◆ BRIEF ◆
The stretch wanted below opens at the line containing "Screen dimensions: 497x393" and closes at the line containing "Given: Toggle the Wrap by Window button". Please return it exactly, with no other lines.

◆ Collection entries ◆
_ _ _ _ _

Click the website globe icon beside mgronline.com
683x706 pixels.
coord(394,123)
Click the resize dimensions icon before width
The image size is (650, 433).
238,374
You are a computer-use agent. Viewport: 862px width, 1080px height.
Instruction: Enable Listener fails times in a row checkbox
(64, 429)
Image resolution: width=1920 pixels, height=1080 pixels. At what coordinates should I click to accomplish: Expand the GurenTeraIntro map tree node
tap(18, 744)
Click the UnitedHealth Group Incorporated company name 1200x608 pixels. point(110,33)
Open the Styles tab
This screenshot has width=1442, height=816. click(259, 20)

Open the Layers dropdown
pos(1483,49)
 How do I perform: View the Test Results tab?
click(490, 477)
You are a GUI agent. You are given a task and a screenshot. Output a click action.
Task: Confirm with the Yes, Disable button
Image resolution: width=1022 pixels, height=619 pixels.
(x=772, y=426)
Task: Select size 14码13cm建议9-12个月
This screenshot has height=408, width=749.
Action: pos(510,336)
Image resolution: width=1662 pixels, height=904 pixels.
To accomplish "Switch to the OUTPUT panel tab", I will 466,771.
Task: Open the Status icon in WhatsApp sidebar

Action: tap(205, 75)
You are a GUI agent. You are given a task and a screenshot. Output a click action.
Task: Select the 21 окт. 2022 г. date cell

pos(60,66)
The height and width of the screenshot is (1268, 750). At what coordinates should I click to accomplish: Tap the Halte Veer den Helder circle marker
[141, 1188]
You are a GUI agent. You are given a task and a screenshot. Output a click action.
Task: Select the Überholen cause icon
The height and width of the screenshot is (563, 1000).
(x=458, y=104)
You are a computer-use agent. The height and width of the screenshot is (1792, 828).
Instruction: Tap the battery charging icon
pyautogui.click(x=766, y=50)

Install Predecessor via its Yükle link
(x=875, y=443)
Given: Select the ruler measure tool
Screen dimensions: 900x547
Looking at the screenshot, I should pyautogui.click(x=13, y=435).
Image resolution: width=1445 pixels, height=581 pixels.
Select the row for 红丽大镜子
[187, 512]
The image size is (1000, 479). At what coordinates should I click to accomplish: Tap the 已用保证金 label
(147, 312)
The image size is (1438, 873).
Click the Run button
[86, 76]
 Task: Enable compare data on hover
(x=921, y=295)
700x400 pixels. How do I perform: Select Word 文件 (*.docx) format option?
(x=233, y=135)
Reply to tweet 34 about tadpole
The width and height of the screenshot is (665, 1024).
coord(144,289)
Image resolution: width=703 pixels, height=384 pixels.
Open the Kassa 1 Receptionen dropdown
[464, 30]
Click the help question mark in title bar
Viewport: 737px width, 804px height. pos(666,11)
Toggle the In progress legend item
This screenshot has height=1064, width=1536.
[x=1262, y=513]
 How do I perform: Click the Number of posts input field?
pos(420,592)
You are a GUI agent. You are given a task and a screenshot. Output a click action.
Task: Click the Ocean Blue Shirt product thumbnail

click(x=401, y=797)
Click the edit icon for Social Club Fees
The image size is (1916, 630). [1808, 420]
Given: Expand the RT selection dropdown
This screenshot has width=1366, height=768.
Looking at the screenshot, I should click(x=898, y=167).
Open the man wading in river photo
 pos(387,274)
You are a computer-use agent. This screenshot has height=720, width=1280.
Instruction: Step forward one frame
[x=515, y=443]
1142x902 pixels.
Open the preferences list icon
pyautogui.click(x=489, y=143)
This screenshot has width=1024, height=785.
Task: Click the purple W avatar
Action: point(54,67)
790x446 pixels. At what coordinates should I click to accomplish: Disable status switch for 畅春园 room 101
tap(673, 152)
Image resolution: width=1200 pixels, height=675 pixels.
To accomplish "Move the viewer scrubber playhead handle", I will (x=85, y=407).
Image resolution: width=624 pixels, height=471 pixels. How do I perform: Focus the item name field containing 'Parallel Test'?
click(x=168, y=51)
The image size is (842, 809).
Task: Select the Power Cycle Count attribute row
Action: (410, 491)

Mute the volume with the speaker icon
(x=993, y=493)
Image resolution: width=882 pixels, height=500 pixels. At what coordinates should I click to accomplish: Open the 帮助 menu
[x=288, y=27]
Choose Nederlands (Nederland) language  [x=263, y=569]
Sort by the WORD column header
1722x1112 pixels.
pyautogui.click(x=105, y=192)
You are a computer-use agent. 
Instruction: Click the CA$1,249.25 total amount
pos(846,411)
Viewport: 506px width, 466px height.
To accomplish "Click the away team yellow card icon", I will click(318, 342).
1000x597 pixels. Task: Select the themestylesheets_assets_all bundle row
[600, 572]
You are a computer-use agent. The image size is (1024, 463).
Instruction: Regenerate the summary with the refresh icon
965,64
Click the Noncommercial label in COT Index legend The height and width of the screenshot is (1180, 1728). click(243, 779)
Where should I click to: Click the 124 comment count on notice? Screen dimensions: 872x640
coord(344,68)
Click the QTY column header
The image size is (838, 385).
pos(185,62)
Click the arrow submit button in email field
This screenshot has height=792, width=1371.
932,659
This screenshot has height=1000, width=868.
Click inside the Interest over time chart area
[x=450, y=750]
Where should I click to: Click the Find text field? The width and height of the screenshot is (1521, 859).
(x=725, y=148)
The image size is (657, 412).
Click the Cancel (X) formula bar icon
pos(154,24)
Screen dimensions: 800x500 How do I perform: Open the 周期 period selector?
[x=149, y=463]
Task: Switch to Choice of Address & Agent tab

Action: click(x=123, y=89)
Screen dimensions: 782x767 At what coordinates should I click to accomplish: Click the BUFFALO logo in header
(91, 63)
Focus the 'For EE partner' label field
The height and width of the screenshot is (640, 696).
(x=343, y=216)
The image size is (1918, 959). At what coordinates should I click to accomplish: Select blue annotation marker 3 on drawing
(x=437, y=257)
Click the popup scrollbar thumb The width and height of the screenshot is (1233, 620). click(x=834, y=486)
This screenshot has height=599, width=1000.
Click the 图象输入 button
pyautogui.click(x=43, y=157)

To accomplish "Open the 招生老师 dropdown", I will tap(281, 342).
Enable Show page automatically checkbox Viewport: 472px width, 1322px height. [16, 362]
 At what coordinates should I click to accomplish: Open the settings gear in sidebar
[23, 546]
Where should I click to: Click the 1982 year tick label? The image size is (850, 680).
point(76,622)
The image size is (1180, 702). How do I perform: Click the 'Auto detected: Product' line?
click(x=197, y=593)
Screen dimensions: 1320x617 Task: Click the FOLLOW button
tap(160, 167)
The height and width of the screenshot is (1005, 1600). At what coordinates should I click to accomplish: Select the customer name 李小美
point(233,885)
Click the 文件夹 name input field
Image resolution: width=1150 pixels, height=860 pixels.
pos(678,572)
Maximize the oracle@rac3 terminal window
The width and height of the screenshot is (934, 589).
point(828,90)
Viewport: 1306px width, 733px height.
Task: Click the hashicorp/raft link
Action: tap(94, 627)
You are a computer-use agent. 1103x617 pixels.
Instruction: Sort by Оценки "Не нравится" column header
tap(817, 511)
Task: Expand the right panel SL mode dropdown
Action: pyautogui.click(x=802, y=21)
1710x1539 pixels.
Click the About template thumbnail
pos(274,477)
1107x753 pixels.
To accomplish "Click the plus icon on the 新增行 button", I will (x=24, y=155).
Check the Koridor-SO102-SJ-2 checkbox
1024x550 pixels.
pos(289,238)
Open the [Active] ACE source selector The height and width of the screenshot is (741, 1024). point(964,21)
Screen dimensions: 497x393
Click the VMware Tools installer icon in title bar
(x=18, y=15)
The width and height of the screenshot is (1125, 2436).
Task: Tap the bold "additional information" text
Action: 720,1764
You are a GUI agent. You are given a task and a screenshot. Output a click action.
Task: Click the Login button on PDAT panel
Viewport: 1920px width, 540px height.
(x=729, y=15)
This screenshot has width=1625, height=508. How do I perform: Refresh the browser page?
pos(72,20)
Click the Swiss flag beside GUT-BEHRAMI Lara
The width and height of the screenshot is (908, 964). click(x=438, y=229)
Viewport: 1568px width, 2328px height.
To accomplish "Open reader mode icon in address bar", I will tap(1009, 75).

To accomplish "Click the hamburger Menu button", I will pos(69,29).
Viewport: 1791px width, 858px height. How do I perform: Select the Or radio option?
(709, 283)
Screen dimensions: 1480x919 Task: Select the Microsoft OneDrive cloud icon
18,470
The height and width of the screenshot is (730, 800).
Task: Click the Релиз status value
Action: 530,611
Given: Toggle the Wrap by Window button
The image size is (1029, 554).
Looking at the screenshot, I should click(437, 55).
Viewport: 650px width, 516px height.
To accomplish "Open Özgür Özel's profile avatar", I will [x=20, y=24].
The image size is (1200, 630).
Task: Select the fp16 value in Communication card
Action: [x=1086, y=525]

_ _ _ _ _

◆ ANSWER ◆
Screen dimensions: 497x393
Click the VMware Tools installer icon in title bar
(x=18, y=15)
The width and height of the screenshot is (1125, 2436).
Task: Tap the bold "additional information" text
Action: 720,1764
You are a GUI agent. You are given a task and a screenshot. Output a click action.
Task: Click the Login button on PDAT panel
Viewport: 1920px width, 540px height.
(x=729, y=15)
This screenshot has width=1625, height=508. How do I perform: Refresh the browser page?
pos(72,20)
Click the Swiss flag beside GUT-BEHRAMI Lara
The width and height of the screenshot is (908, 964). click(x=438, y=229)
Viewport: 1568px width, 2328px height.
To accomplish "Open reader mode icon in address bar", I will tap(1009, 75).

To accomplish "Click the hamburger Menu button", I will pos(69,29).
Viewport: 1791px width, 858px height. How do I perform: Select the Or radio option?
(709, 283)
Screen dimensions: 1480x919 Task: Select the Microsoft OneDrive cloud icon
18,470
The height and width of the screenshot is (730, 800).
Task: Click the Релиз status value
Action: 530,611
Given: Toggle the Wrap by Window button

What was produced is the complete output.